Mar 02 Marzo 2021 — 20:32

Borsa Milano in rosso: bene le azioni Eni, frena Stellantis



Oggi Draghi al Senato. Si guarda anche alla gestione dell’emergenza coronavirus, fra gli allarmi per le varianti del Covid e i timori per l’impatto di eventuali nuovi lockdown

borsa milano

La Borsa italiana chiude in rosso per la seconda seduta di fila, proseguendo così la fase di consolidamento dopo il rally innescato dall’effetto Draghi. Oggi salvo improbabili sorprese il premier riceverà la fiducia del Senato, mentre domani vota la Camera. Draghi nel suo discorso ha elencato le priorità del governo fra cui “combattere la pandemia” e “il rafforzamento della dimensione strategica del Recovery Plan”. Si guarda in queste ore alla gestione dell’emergenza coronavirus, fra gli allarmi per le varianti del Covid e i timori per l’impatto di eventuali nuovi lockdown. Sulla Borsa di Milano oggi il Ftse Mib segna in chiusura -1,12% a 23.178 punti, in linea con il resto d’Europa e l’intonazione negativa di Wall Street.
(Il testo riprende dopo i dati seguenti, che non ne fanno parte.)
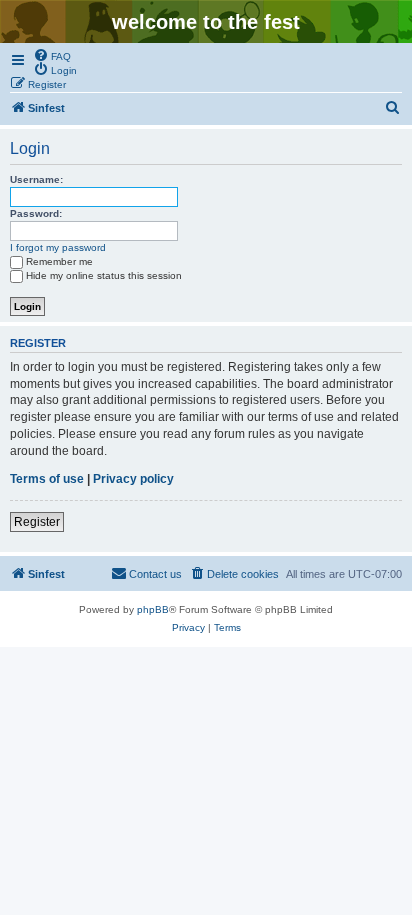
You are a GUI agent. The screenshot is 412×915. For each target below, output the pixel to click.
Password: (36, 213)
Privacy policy (133, 479)
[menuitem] (52, 55)
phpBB (153, 609)
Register (37, 522)
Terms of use (47, 479)
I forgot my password (58, 247)
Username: (36, 179)
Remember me (59, 261)
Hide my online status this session (104, 275)
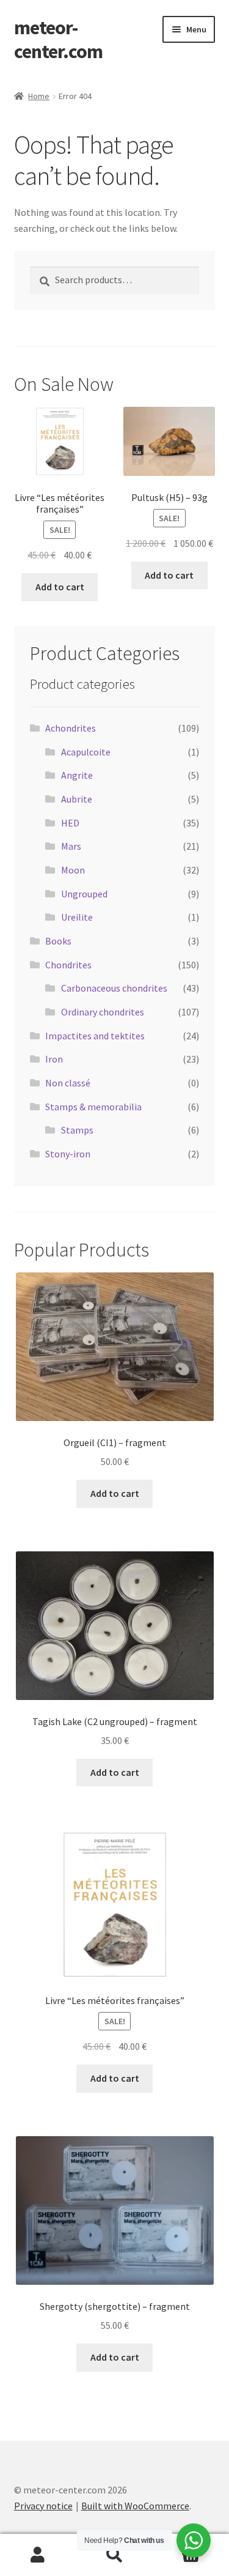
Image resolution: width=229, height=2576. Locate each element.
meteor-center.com (58, 39)
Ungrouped (84, 894)
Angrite (77, 775)
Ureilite (77, 917)
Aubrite (76, 799)
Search (114, 2555)
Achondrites (70, 728)
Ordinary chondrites (102, 1012)
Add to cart (59, 587)
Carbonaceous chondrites (114, 988)
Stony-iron (67, 1154)
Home (38, 96)
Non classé (67, 1083)
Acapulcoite (86, 752)
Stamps (77, 1130)
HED (70, 823)
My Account (38, 2555)
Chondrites (68, 965)
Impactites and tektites (95, 1036)
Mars (71, 846)
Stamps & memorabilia (93, 1107)
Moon (73, 870)
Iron (54, 1059)
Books (58, 941)
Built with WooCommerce (135, 2506)
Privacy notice (43, 2506)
Sull’obbligazionario, lo spread Btp/Bund a 10 anni segna 95 punti base da 92 della seduta precedente, con il rendimento del titolo italiano a 0,58%.

Sul forex, l’euro scivola sotto quota 1,21 contro il dollaro; il petrolio si conferma ben intonato con il Brent a 63 dollari e il Wti a 60 dollari al barile.

Borsa Milano oggi: azioni Eni positive in vista dei conti

Sulla Borsa di Milano prova a mettersi in luce Eni +0,9% in vista dei risultati 2020 che saranno svelati venerdì; nel comparto arretrano invece Saipem -4,7% e Tenaris -2,2%.

Stellantis -2,15% paga le deboli vendite europee di gennaio, con un calo del -27,4% peraltro sostanzialmente in linea con il mercato.

In deciso calo Nexi -4,3% dopo il collocamento di un bond convertibile da 1 miliardo.

Poste Italiane nel mirino di prese di beneficio (-1,7%) nonostante i risultati 2020 migliori delle attese, mentre il dividendo 2021 cresce del 5% a 0,486 euro.

Fra le raccomandazioni di Borsa, gli analisti di Jp Morgan hanno alzato il target price sulle azioni Unicredit (-1,9%) da 9 a 10 euro, confermando il rating neutral.

Intesa Sanpaolo -0,8%, Mps volatile a -1,2%, fra le altre banche.

Le utilities faticano a trovare un rimbalzo dopo le vendite di ieri con Enel che termina sulla parità.